Search index deduplication

Edit on GitHub

Overview

By default, Spryker indexes both product_abstract and product_concrete documents into the search index. The index is partitioned by store and locale, which causes a multiplicative increase in the number of indexed documents. Not all projects use the full capabilities of the product concrete search, which means this indexing can result in unnecessary index growth without benefits.

This guide describes how to remove product_concrete documents from OpenSearch or Elasticsearch to reduce the search index size and improve Publish and Sync (P&S) performance.

Full migration

Full migration is the safest option and restores equivalent behavior using key-value storage instead of the search index. All steps preserve the previous behavior while the transition is in progress — no downtime is required.

If you do not use all product concrete search features, you can skip steps that do not apply to your setup. See Specific use cases to identify which steps are required for your project.

Step 1: Install the required packages

composer update spryker/catalog:"^5.13.0" spryker/catalog-extension:"^1.2.0" spryker/product-page-search:"^3.48.0" spryker/product-storage:"^1.52.0" spryker-shop/configurable-bundle-page:"^1.4.0"

Step 2: Enable product concrete search in storage

Add the following configuration to config/Shared/config_default.php:

$config[ProductPageSearchConstants::PRODUCT_CONCRETE_SEARCH_IN_STORAGE_ENABLED] = true;

Step 3: Update the catalog query expander plugins

In src/Pyz/Client/Catalog/CatalogDependencyProvider.php, add ProductListSearchProductListQueryExpanderPlugin to the createCatalogSearchQueryExpanderPlugins() method:

protected function createCatalogSearchQueryExpanderPlugins(): array
{
    return [
        // existing plugins
        new ProductListSearchProductListQueryExpanderPlugin(),
    ];
}

Step 4: Add the product concrete suggestion enricher plugins

In src/Pyz/Client/Catalog/CatalogDependencyProvider.php, add the following method:

/**
 * @return array<\Spryker\Client\CatalogExtension\Dependency\Plugin\ProductConcreteSuggestionEnricherPluginInterface>
 */
protected function getProductConcreteSuggestionEnricherPlugins(): array
{
    return [
        new ProductConcreteSuggestionEnricherPlugin(),
    ];
}

Step 5: Add the product concrete storage search plugins

In src/Pyz/Client/Catalog/CatalogDependencyProvider.php, add the following method:

/**
 * @return array<\Spryker\Client\CatalogExtension\Dependency\Plugin\ProductConcreteStorageSearchPluginInterface>
 */
protected function getProductConcreteStorageSearchPlugins(): array
{
    return [
        new ProductConcreteStorageSearchPlugin(),
    ];
}

Step 6: Optional: Enable the cleanup console command

This command is needed if your project already has some data in the product concrete search index, and you want to clean it up.

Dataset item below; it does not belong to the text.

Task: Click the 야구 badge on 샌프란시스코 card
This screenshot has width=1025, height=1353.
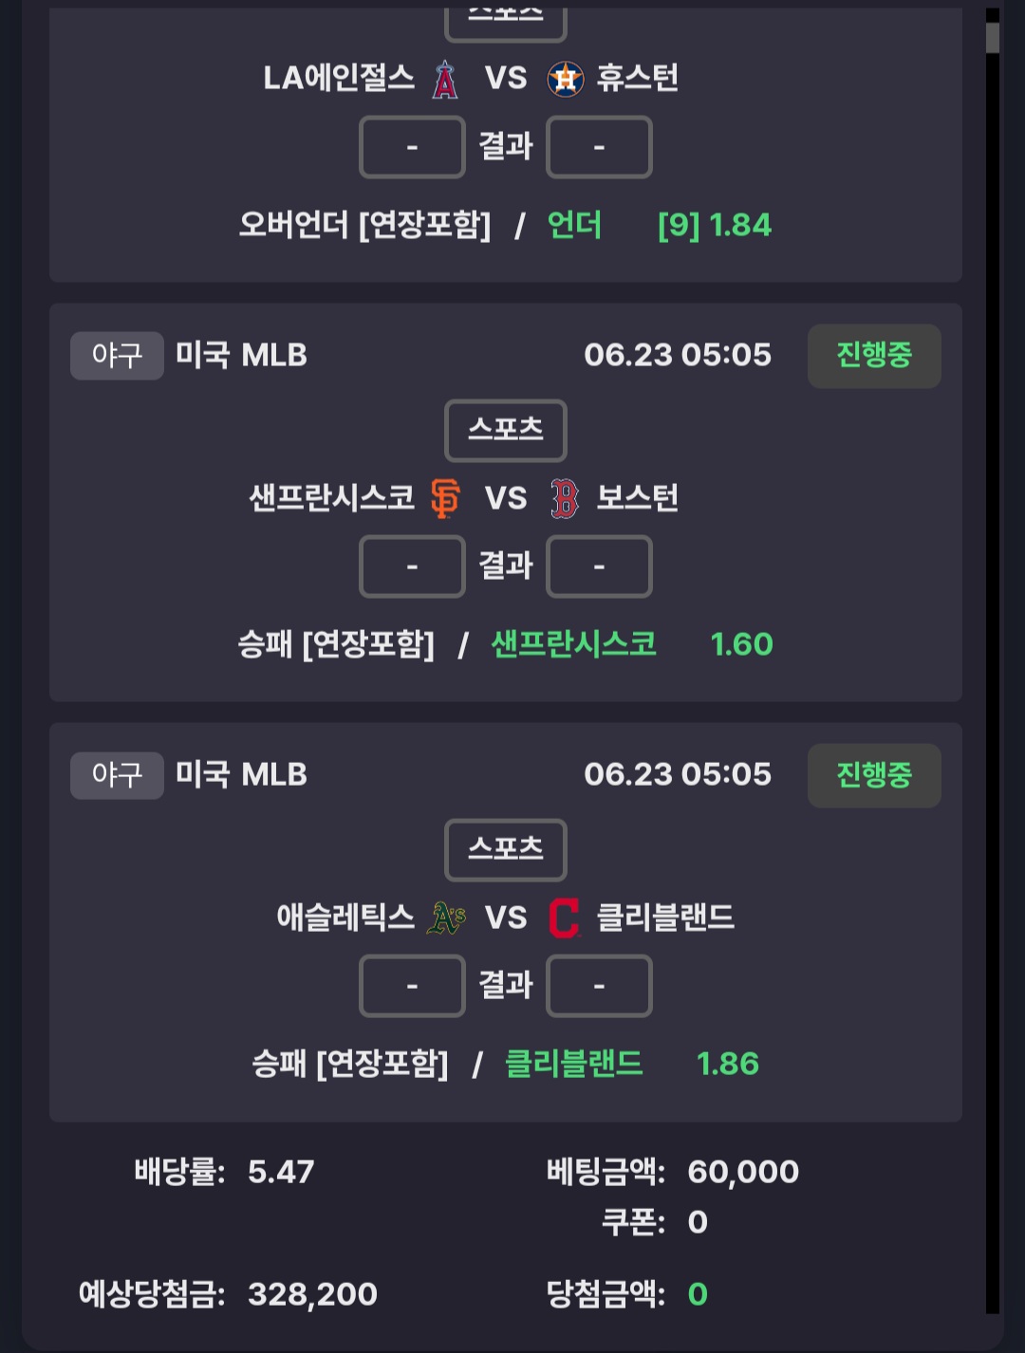Action: [x=117, y=356]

In src/Pyz/Zed/Console/ConsoleDependencyProvider.php, add ProductConcretePageSearchCleanupConsole to the getConsoleCommands() method:

protected function getConsoleCommands(Container $container): array
{
    $commands = [
        // existing commands
        new ProductConcretePageSearchCleanupConsole(),
    ];

    return $commands;
}

At this point, the project is fully compatible with the previous behavior. Data still exists in the search index. After verifying that the behavior is correct, clean up the search index data.

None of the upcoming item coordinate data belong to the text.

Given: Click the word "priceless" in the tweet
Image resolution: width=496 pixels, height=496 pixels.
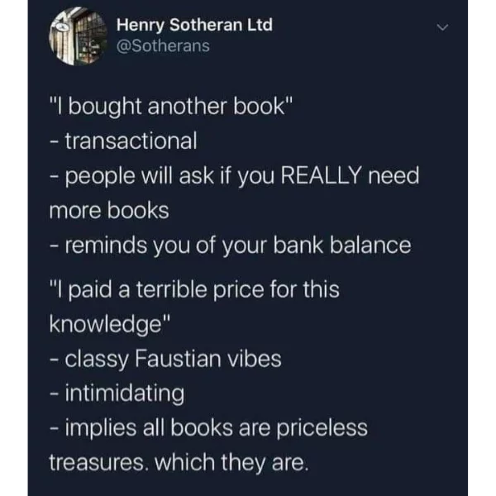Looking at the screenshot, I should (x=322, y=429).
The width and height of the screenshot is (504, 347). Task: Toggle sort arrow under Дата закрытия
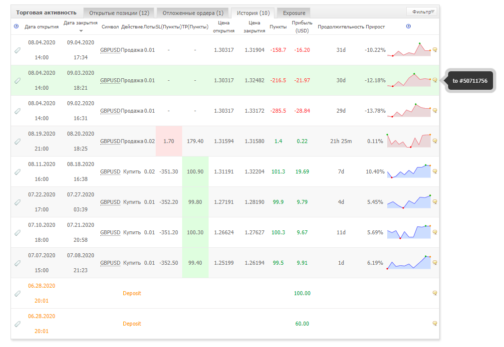click(x=81, y=31)
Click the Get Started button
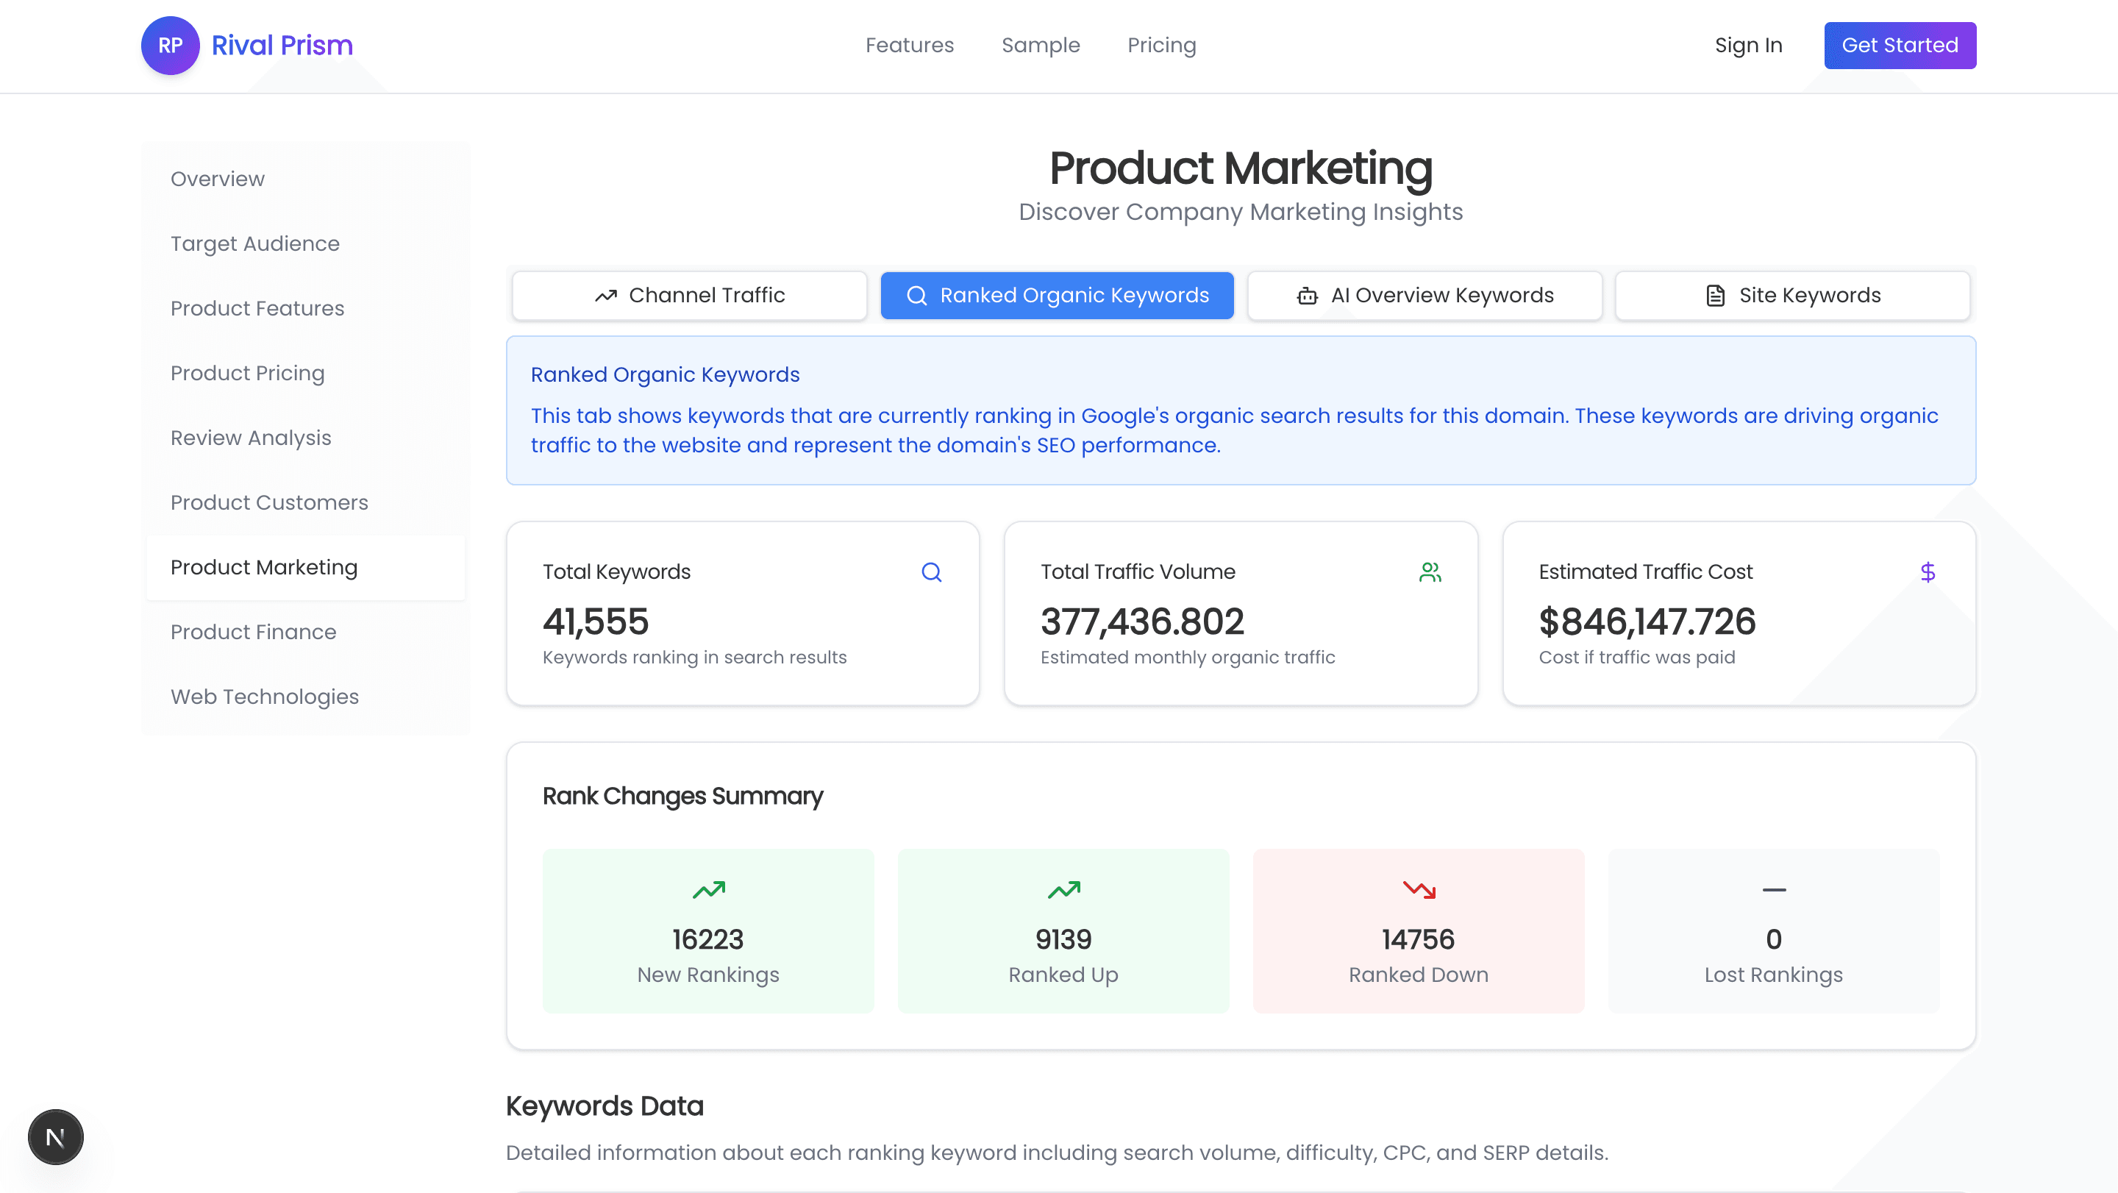Viewport: 2118px width, 1193px height. tap(1899, 45)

Step 7: Optional: Clean up search index data

vendor/bin/console product-concrete-page-search:cleanup [options]
Option Required Default Description
--limit No (all) Maximum number of concrete products to process. Omit to process everything.
--offset No 0 Starting position — skip this many products from the beginning. Useful for resuming an interrupted run.
Info
  • The command displays a progress bar with time and memory estimates during execution.
  • On completion, it prints a summary of the number of processed items and peak memory usage.
  • The command is safe to re-run. Unpublishing an already-absent index entry is a no-op.

Specific use cases

The full migration is the safest option, but you can skip steps that are not relevant to your setup. In all cases, complete steps 1, 2, 6, and 7. The following sections describe which additional steps to apply for each feature.

Quick order and quick add to cart

If your project uses the Quick Add to Cart feature, complete step 5.

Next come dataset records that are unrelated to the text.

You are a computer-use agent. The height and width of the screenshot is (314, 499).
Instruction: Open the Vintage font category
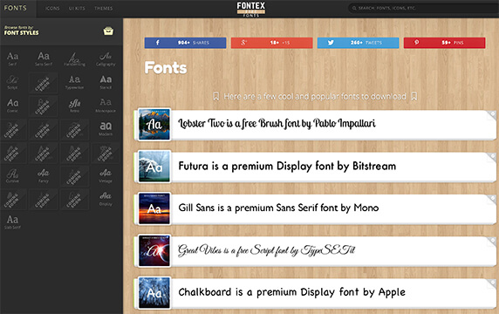tap(106, 175)
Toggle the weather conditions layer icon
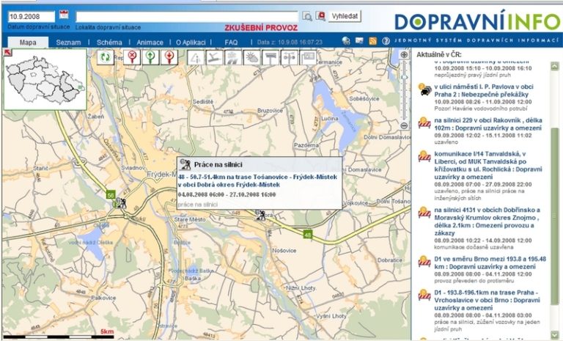This screenshot has height=341, width=563. 251,57
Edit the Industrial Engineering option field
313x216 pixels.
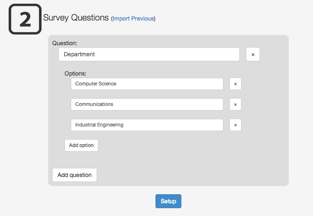(147, 125)
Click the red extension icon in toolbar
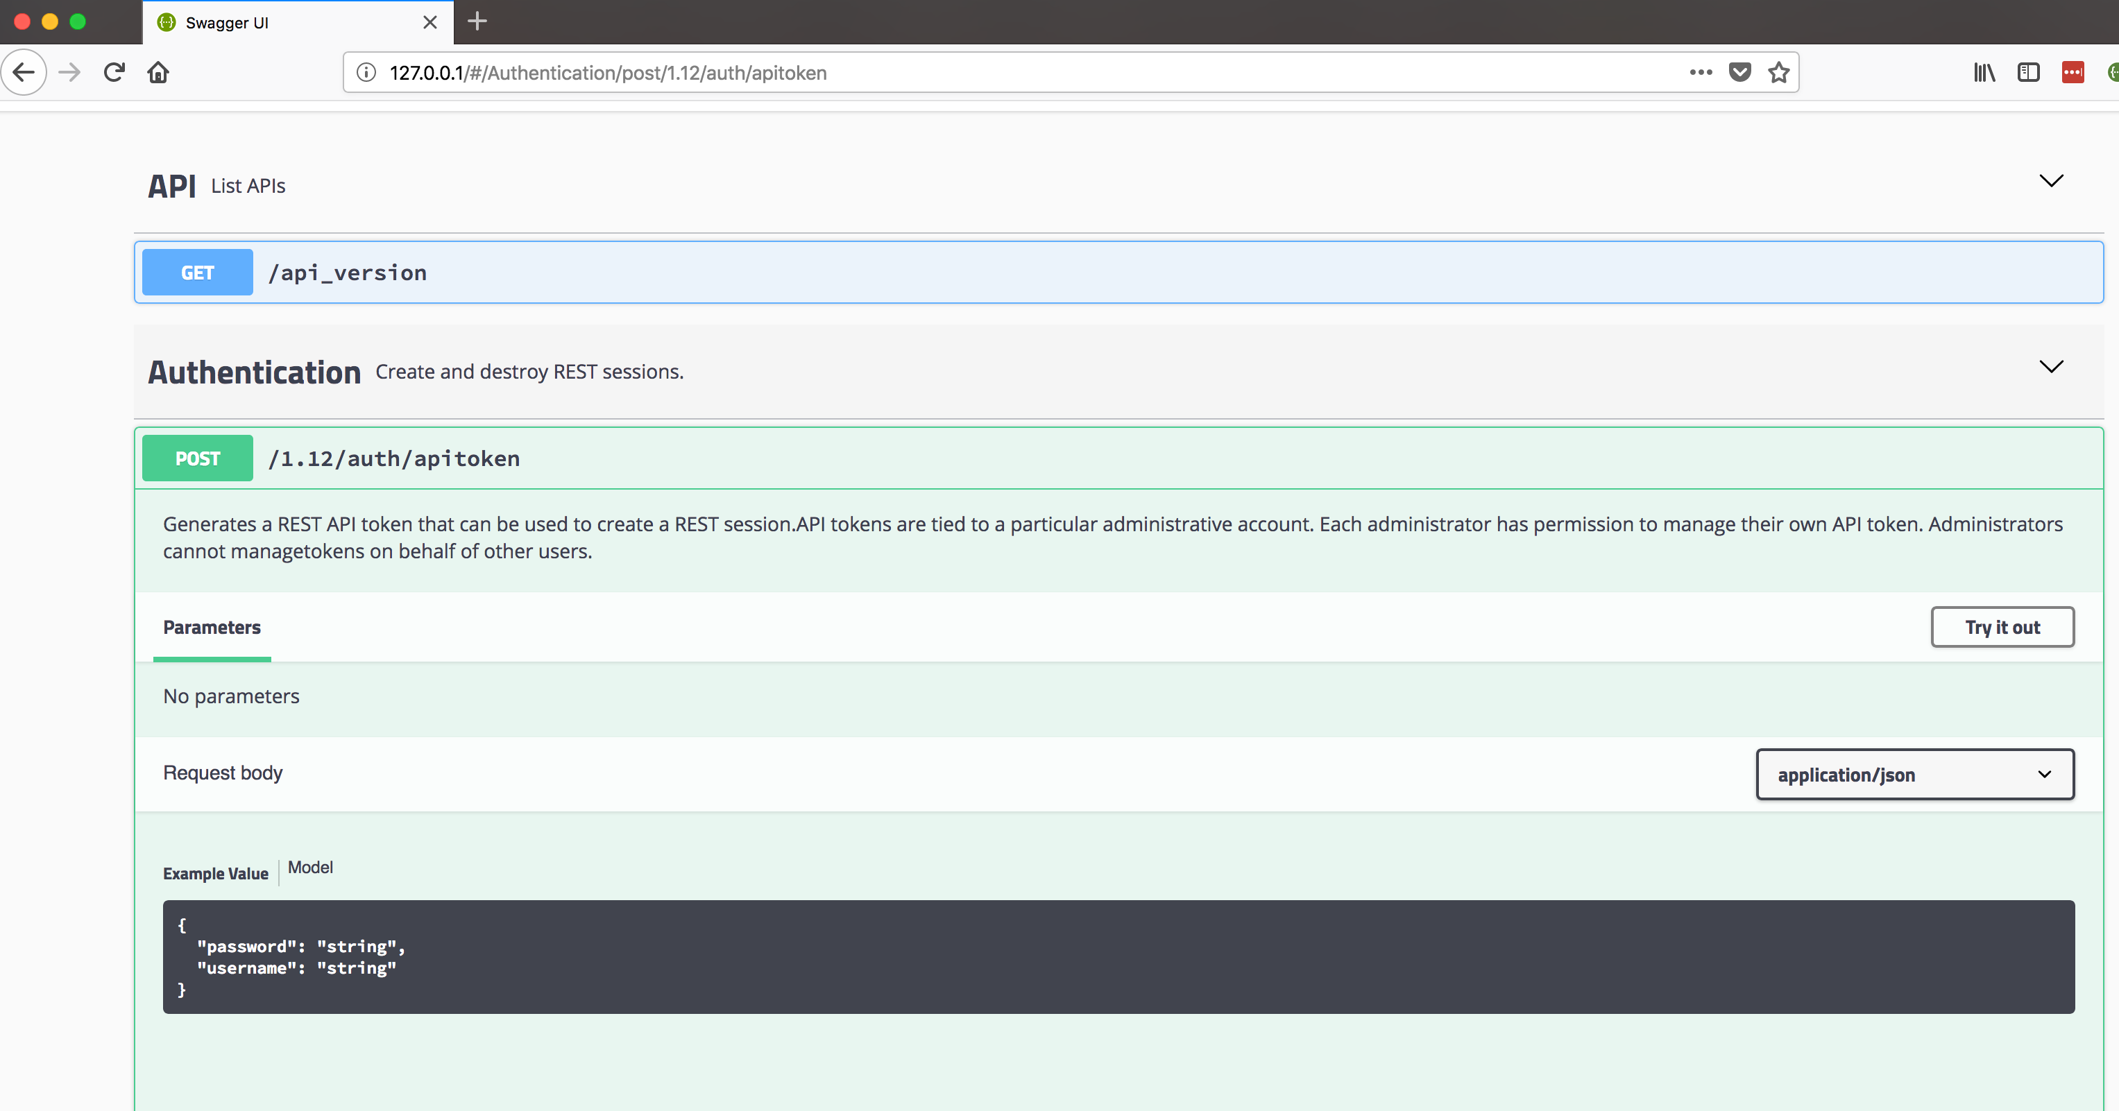Viewport: 2119px width, 1111px height. [x=2072, y=72]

Catalog search suggestions via the Glue API

If you use the Glue API endpoint {domain}/catalog-search-suggestions?q={sku} and expect product concrete SKUs in the completion response, complete step 4.

Expected response after migration:

{
    "data": [
        {
            "id": null,
            "type": "catalog-search-suggestions",
            "attributes": {
                "catalogSearchSuggestionId": "catalog-search-suggestions",
                "completion": [
                    "{product_concrete_sku}"
                ]
            }
        }
    ]
}

Configurable Bundle with Product Lists

If you use the Configurable Bundle feature together with Product Lists — for example, when using the /en/configurable-bundle/configurator/template-selection page — complete steps 3 and 4.

Expected benefits

Faster Publish and Sync and less index churn

Removing product_concrete documents from the search index produces the following results:

  • Faster P&S execution
  • Fewer entities to export, transform, and bulk-index
  • Less refresh and merge pressure on OpenSearch or Elasticsearch
  • Less nested-document overhead, since each root document can spawn multiple Lucene nested documents

Smaller OpenSearch footprint

Reducing the number of indexed documents can lower the following:

  • Required EBS storage
  • IOPS and throughput needs for writes and merges
  • Heap pressure from segments and caches
  • Operational risk during reindexing windows